By contrast, an outsider does not initially have the knowledge, capabilities, and trust of the organization and outside attackers must first find a way to obtain these before attacking an organization.

Because an insider has knowledge, capabilities, and trust, he initially has broader possibilities and opportunities than outsiders. This is exemplified by the privilege abuse threat. Under certain circumstances, an insider may more easily conceal their actions or bypass controls. As a result, insider attacks tend to be harder to prevent, detect and mitigate. Insider attacks also tend to more frequently cause losses and have more severe consequences for the organization. ^② ^④ ^⑦ ^⑧

The population of insiders may be further decomposed into unprivileged insiders and privileged insiders.

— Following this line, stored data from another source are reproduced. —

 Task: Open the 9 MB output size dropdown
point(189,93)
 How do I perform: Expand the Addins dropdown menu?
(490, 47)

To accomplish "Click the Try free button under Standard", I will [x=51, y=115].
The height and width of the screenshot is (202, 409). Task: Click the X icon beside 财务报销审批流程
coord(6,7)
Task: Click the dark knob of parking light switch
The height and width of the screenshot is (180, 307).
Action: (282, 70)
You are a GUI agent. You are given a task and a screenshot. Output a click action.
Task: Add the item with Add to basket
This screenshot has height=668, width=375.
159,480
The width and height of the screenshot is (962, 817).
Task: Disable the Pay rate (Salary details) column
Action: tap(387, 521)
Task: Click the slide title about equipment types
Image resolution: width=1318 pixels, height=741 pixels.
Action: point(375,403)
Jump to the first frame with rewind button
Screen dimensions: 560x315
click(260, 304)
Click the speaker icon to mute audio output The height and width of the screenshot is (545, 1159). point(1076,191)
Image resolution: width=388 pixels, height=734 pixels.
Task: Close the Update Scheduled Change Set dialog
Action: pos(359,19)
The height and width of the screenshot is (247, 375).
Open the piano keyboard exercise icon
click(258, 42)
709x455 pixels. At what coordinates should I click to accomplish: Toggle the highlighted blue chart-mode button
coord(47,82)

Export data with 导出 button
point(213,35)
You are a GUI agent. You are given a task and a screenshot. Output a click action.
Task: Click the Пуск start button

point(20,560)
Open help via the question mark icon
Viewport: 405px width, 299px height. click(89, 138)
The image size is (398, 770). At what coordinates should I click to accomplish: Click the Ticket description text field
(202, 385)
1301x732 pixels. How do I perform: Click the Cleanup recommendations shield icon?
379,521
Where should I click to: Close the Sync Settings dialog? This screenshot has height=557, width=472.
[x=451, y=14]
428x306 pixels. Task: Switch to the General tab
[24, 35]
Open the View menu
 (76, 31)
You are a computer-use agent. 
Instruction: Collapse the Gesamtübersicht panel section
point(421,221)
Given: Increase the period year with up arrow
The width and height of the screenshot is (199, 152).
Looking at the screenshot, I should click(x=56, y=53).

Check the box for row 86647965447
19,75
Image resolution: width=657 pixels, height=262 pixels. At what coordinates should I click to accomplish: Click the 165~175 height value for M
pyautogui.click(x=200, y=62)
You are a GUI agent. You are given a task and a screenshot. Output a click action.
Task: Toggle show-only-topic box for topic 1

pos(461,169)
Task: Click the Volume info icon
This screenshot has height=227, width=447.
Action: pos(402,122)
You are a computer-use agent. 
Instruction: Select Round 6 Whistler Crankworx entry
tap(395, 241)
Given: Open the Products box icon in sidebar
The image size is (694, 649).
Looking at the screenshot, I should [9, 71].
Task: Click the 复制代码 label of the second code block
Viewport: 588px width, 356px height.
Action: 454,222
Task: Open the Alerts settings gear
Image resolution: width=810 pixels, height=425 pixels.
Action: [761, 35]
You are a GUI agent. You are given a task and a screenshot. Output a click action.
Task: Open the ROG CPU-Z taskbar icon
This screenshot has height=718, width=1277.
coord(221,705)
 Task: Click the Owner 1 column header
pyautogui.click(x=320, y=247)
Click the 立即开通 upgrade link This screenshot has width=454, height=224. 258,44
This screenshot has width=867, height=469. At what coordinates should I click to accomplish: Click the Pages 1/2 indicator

The terms insider and outsider are antonyms and constitute a binary classification of mutually exclusive categories. Considering the extended organization, this simple model may be too limited depending on analysis requirements. For instance, some populations such as customers may or may not be considered insiders depending on circumstances. Also, entities may belong to multiple populations (e.g.: a former employee that is a customer and a supplier) making it complex to draw clear boundaries. A model that reflects this complexity is the Access Continuum model.

Motivations, Risks, and Countermeasures

See insider threat, inside attacker, and insider attack.

Sample Sentences

Bob, an employee of Acme corporation, was an insider. Eve, a cybercriminal, was an outsider. Eve used social engineering techniques against Bob to gain knowledge about and access to Acme’s confidential information.

Conceptual Diagram

Definition 2

An insider may designate the perpetrator of an insider attack.

To avoid confusion, the preferred term is inside attacker to distinguish the population that may potentially become attackers from the population that effectively perpetrate attacks.